A Predictive Monitoring Solution
With this solution, the company was able to recognize the emerging pump issue and repair the pump before its flow rate and pressure were reduced to a state in which the pump would not be able to perform its function. Therefore, costly unplanned downtime and failure were avoided, and the pump repair took place at a more convenient time outside of production.
The condition monitoring system improved pump health with vibration values reduced to a much lower value, and the pressure and flow rate values returned to their original baseline and higher values.
As the case study illustrated, the main value proposition for adopting a pump condition monitoring solution is the reduction of unplanned downtime. Additional benefits include a decrease in the time to repair the pump, supplementary diagnosis information and energy savings. Achieving the cost savings can only be realized if the condition monitoring system provides an early detection of pump problems as they develop. Fortunately, many common pump failure modes (bearing failure, cavitation, shaft misalignment, unbalanced impeller, seal failure, etc.) are covered by monitoring the vibration, pressure, flow rate and temperature. Although early detection and diagnosis are typically feasible, accurate failure prediction depends on the failure mode and could require past examples of failure for the model to learn the fault progression pattern.
As machines become more complex and operate at a higher performance level, monitoring systems that leverage multiple sensor technologies, signal processing and data analysis techniques will become the standard for modern CNC machines and pump systems.
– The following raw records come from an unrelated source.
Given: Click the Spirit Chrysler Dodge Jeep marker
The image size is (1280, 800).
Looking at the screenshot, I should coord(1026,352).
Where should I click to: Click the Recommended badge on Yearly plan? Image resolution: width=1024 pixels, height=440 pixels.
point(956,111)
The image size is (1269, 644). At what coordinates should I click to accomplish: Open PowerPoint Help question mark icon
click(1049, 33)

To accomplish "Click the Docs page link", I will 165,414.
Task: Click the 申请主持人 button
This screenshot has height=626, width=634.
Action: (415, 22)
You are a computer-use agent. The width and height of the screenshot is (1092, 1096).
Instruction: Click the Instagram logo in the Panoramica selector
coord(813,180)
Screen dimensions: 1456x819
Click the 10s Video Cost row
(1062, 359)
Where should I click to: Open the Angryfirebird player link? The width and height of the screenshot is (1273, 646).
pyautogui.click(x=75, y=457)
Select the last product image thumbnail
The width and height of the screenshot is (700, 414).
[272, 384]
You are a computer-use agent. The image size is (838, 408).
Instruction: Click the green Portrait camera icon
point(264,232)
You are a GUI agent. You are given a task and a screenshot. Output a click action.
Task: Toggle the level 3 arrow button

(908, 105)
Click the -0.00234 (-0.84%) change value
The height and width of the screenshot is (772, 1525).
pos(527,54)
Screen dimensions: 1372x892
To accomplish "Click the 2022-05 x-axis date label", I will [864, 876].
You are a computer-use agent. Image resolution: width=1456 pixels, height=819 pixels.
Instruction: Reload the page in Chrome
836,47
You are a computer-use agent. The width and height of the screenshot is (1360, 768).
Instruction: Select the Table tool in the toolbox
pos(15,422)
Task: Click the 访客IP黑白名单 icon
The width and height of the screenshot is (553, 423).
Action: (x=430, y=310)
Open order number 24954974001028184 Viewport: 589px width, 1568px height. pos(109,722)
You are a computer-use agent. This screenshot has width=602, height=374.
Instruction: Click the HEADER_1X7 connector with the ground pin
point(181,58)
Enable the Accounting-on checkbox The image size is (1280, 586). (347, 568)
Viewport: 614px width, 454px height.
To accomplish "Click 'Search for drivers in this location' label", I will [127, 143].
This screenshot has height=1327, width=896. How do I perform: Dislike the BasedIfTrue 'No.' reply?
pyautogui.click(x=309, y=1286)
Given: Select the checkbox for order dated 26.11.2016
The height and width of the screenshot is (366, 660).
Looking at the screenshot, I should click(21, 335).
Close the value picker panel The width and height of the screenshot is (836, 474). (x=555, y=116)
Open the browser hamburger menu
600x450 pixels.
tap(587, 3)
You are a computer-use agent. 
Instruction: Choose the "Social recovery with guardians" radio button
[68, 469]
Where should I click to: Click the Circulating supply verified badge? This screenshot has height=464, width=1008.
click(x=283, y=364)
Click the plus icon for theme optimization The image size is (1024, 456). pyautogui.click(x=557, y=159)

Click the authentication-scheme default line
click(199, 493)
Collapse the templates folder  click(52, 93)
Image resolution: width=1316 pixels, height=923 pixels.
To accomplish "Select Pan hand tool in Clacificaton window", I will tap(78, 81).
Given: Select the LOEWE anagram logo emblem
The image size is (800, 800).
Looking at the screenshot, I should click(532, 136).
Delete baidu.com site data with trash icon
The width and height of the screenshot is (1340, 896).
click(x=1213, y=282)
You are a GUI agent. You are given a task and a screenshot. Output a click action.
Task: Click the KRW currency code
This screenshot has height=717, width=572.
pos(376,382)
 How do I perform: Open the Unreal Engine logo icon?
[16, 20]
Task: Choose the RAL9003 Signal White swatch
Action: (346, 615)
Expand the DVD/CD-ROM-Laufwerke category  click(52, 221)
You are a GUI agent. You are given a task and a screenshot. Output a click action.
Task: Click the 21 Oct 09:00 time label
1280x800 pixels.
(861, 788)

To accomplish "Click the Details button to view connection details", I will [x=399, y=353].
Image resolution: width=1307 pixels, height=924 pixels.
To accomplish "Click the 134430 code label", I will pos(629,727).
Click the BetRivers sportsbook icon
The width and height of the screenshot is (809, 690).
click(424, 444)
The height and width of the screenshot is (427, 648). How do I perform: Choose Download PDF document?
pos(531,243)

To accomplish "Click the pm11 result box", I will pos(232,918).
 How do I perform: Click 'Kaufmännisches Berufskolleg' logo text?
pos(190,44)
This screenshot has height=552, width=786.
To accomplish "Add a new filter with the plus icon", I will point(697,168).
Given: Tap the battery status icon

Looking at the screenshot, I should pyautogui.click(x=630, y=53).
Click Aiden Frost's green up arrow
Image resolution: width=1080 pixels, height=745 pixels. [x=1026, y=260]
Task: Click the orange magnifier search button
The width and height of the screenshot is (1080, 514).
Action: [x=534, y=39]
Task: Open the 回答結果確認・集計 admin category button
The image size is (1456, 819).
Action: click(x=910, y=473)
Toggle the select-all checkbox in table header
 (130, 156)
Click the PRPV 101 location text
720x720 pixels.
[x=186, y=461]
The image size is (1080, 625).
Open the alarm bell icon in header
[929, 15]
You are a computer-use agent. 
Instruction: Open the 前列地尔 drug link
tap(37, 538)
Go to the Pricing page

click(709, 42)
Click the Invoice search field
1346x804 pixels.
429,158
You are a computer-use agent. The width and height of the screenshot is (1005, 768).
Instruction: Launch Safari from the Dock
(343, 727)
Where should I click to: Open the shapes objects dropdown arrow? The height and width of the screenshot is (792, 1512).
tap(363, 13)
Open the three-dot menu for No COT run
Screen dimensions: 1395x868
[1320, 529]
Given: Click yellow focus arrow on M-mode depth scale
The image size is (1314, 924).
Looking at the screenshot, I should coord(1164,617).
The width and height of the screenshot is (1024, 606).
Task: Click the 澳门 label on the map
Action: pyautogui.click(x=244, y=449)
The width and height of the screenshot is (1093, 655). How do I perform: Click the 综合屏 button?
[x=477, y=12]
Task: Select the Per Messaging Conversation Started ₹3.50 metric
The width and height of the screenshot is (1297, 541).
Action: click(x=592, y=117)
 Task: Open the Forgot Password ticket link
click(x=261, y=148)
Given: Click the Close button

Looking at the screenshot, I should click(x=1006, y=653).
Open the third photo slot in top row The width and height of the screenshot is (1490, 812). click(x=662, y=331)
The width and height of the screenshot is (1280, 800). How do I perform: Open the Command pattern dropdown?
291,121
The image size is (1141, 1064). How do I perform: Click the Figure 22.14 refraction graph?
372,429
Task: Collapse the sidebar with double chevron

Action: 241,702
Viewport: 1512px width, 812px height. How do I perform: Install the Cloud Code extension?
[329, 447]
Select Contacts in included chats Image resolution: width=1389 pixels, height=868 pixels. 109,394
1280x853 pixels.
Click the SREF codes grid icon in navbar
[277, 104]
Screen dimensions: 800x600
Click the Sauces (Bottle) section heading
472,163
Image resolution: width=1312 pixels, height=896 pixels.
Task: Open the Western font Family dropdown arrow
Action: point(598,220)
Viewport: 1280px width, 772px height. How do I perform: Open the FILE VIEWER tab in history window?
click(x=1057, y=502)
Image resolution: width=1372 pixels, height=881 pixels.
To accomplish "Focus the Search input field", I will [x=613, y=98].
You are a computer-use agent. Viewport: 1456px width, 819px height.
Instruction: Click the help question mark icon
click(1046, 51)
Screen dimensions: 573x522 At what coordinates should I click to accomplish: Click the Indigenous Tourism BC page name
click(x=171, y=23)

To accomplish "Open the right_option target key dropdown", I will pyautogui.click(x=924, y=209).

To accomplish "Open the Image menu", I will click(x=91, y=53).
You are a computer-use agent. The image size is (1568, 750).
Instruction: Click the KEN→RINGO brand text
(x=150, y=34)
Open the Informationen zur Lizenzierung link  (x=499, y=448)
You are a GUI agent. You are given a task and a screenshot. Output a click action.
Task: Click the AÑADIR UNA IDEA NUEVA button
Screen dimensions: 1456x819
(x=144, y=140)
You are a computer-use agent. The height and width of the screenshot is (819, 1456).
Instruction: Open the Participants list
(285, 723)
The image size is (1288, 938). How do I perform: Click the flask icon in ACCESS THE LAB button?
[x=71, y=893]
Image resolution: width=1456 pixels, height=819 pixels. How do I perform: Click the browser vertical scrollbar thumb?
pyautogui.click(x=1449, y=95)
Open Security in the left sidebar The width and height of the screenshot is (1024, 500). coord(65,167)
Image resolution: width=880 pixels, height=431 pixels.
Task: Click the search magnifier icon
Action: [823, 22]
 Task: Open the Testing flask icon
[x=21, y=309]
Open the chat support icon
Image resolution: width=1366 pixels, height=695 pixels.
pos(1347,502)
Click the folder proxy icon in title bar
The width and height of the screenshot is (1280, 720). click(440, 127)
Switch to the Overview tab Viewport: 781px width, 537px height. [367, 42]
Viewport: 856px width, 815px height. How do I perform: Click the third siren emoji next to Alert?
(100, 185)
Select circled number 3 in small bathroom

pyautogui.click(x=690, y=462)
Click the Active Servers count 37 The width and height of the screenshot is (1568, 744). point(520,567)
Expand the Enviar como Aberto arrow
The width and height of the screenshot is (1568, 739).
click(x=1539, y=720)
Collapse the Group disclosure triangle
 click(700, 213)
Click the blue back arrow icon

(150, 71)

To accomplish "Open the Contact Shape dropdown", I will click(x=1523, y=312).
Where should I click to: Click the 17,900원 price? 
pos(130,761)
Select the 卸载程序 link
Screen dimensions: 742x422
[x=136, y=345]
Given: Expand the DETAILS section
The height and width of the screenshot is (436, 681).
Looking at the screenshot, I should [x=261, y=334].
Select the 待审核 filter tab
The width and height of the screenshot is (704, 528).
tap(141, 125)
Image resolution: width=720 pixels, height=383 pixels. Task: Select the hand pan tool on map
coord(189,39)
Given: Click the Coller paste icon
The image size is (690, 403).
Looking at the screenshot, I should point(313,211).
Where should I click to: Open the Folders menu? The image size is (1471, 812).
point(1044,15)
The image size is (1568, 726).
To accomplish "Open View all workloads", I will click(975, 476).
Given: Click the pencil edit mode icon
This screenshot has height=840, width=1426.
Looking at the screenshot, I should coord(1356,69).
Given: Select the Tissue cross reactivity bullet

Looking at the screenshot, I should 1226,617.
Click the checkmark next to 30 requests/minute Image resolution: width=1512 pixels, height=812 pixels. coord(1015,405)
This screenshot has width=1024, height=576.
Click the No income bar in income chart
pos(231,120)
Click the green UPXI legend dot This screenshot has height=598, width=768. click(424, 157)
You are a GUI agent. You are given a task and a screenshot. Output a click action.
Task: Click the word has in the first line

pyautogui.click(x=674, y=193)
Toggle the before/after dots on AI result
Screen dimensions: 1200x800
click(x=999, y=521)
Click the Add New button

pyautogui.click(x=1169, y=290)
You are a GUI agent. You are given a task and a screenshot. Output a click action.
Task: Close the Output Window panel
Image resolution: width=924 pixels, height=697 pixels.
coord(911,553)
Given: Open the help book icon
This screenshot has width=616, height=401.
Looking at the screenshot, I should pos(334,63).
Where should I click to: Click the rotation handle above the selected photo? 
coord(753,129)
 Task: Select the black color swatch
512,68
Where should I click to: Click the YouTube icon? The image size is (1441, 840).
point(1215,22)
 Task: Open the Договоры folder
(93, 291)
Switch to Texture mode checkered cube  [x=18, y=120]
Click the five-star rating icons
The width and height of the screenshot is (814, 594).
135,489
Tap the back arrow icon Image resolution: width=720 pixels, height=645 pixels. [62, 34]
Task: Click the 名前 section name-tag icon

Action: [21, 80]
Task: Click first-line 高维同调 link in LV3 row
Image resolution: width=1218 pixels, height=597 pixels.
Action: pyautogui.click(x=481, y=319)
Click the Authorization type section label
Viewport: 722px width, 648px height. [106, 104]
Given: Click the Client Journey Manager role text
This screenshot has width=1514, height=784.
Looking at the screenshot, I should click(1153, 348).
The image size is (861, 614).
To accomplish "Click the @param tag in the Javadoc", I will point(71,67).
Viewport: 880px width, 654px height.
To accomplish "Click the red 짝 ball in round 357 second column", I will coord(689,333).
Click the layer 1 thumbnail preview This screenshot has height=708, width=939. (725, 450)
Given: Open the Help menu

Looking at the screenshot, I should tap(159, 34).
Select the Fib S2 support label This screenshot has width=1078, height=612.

With this overall trend toward advanced data insights, there are several recommended steps for getting started with pump condition monitoring:
Perform criticality analysis to select assets for condition monitoring in which downtime would be costly and failures not extremely rare.
If available, review the data collection system already in place. As needed, add additional sensors and instrumentation, keeping in mind that the key signals for pump monitoring are vibration, flow rate, pressure and temperature, with vibration being the most important.
After a proper data collection system is in place, the right foundation must be set to begin developing and implementing the pump condition monitoring system.
Be sure to select a predictive solution that is end-to-end and scalable, designed specifically for use within the industrial sector, and usable by both your knowledgeable personnel working to develop the solution, as well as the key stakeholders that will make use of the provided information to ensure the right actions are taken before costly issues can occur.
When getting started with data analysis, focus on a baseline-based machine learning analysis approach as failure data is often not sufficiently available, and the baseline-based approach has many successful examples of early detection, providing value for various applications.